When a business acquires a fixed asset, it estimates the asset’s useful life—the period over which the asset will provide economic benefits. However, due to changes in technology, usage patterns, or maintenance conditions, businesses may need to revise the remaining expected life of an asset. This change affects future depreciation calculations and financial reporting. Below, we explore the reasons for adjusting an asset’s useful life, how to recalculate depreciation, and the accounting treatment.
1. Reasons for Changing the Remaining Expected Life of an Asset
A. Technological Advancements
Rapid advancements in technology may shorten an asset’s useful life, making it obsolete sooner than expected.
B. Changes in Usage
If an asset is used more intensively than planned, its useful life may decrease.

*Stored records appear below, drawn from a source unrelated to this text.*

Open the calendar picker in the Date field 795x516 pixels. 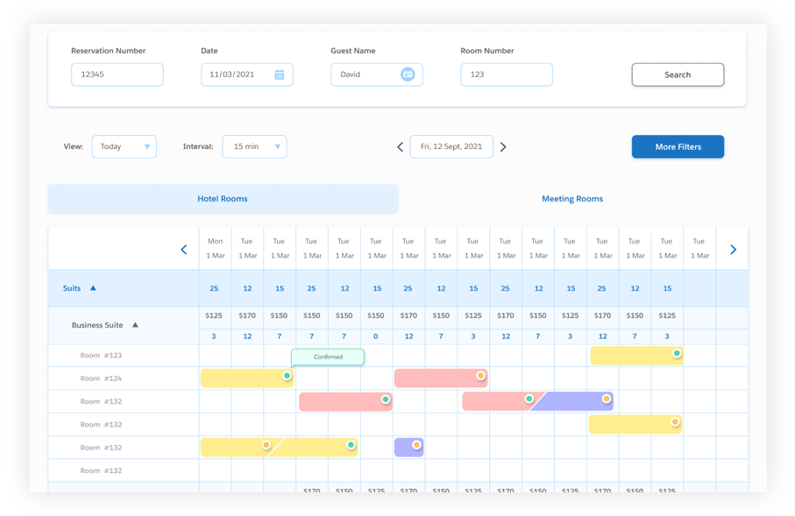coord(280,74)
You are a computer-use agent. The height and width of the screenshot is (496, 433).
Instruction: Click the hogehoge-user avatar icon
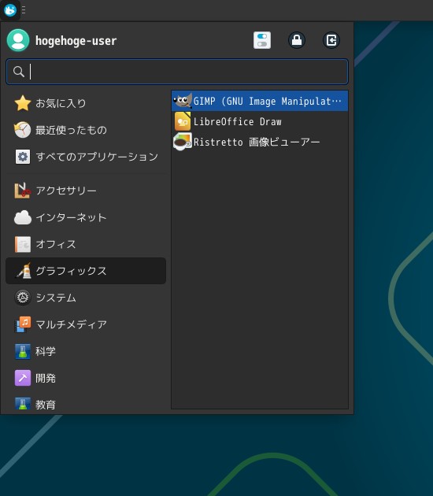pos(18,40)
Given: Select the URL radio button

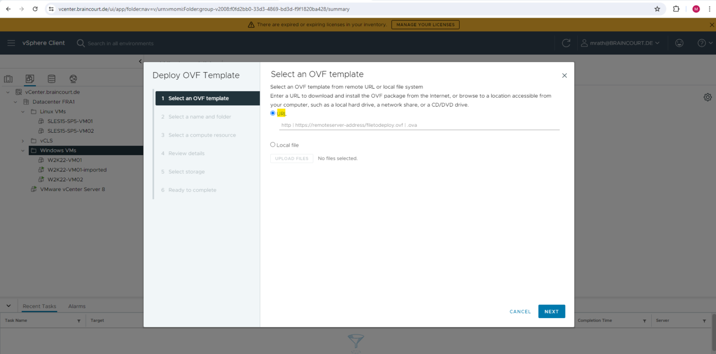Looking at the screenshot, I should (x=272, y=113).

Conversely, reduced usage may extend its lifespan.
C. Improved Maintenance
Regular servicing and repairs can extend an asset’s useful life beyond its original estimate.
D. Changes in Business Operations
Companies may revise an asset’s useful life due to shifts in business strategy, such as downsizing or expanding operations.

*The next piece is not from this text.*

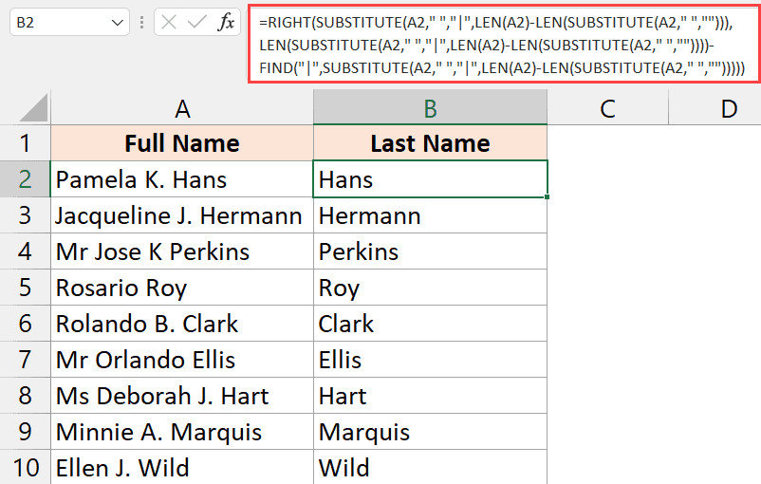Select the cell containing Ms Deborah J. Hart
The width and height of the screenshot is (761, 484).
point(182,396)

E. Legal or Environmental Regulations
New regulations may require businesses to phase out certain assets earlier than planned.
2. Accounting Treatment for Changes in Asset Life
When an asset’s remaining life is revised, the change is applied prospectively—meaning past depreciation remains unchanged, and the new estimate affects only future depreciation.
Formula for Adjusted Depreciation
New Annual Depreciation = (Current Book Value – Residual Value) ÷ Revised Remaining Useful Life
- Current Book Value: The asset’s value after accumulated depreciation.
- Residual Value: The estimated salvage value at the end of its life.
- Revised Remaining Useful Life: The newly estimated years of use.
3. Example of Changing the Expected Life of an Asset
Scenario:
- A company purchases a machine for $100,000.
- The initial estimated useful life is 10 years.
- The asset has a residual value of $10,000.
- The company uses the Straight-Line Depreciation Method.
Step 1: Calculate Original Depreciation
Annual Depreciation = (Cost – Residual Value) ÷ Useful Life
= ($100,000 – $10,000) ÷ 10
= $9,000 per year
Step 2: Determine Book Value After 5 Years
Accumulated Depreciation = 5 × $9,000 = $45,000
Book Value = Cost – Accumulated Depreciation
= $100,000 – $45,000 = $55,000
Step 3: Change in Remaining Useful Life
The company reassesses the asset and estimates it will now last for 7 more years instead of 5.
Step 4: Recalculate Depreciation
New Depreciation = (Book Value – Residual Value) ÷ Revised Remaining Life
= ($55,000 – $10,000) ÷ 7
= $6,429 per year
Step 5: Journal Entry for Adjusted Depreciation
Debit: Depreciation Expense $6,429
Credit: Accumulated Depreciation $6,429
4. Impact of Changing the Asset’s Useful Life
A. Balance Sheet
- The asset’s book value remains unchanged; only future depreciation changes.
- Accumulated depreciation continues to increase.
B. Income Statement
- Annual depreciation expense decreases (or increases) based on the new estimate.
- Net income may improve if depreciation decreases.
C. Cash Flow Statement
- Since depreciation is a non-cash expense, the cash flow statement is not directly affected.
5. Advantages of Revising an Asset’s Useful Life
- More Accurate Financial Reporting: Ensures that depreciation reflects the asset’s actual lifespan.
- Better Decision-Making: Helps businesses manage asset replacement strategies.
- Tax Benefits: Adjusting depreciation may reduce taxable income in certain years.
6. Disadvantages of Revising an Asset’s Useful Life
- Complex Adjustments: Requires continuous asset reassessment.
- Potential Investor Concerns: Frequent changes may raise questions about asset management.
7. When Should a Business Change the Remaining Life of an Asset?
- If the asset is used more or less than originally expected.
- When technology changes impact the asset’s viability.
- If maintenance efforts extend or shorten the asset’s lifespan.
Ensuring Accurate Depreciation with Asset Life Revisions
Revising the remaining expected life of an asset ensures that depreciation aligns with its actual usage. By making prospective adjustments, businesses improve financial accuracy, optimize tax planning, and enhance asset management strategies.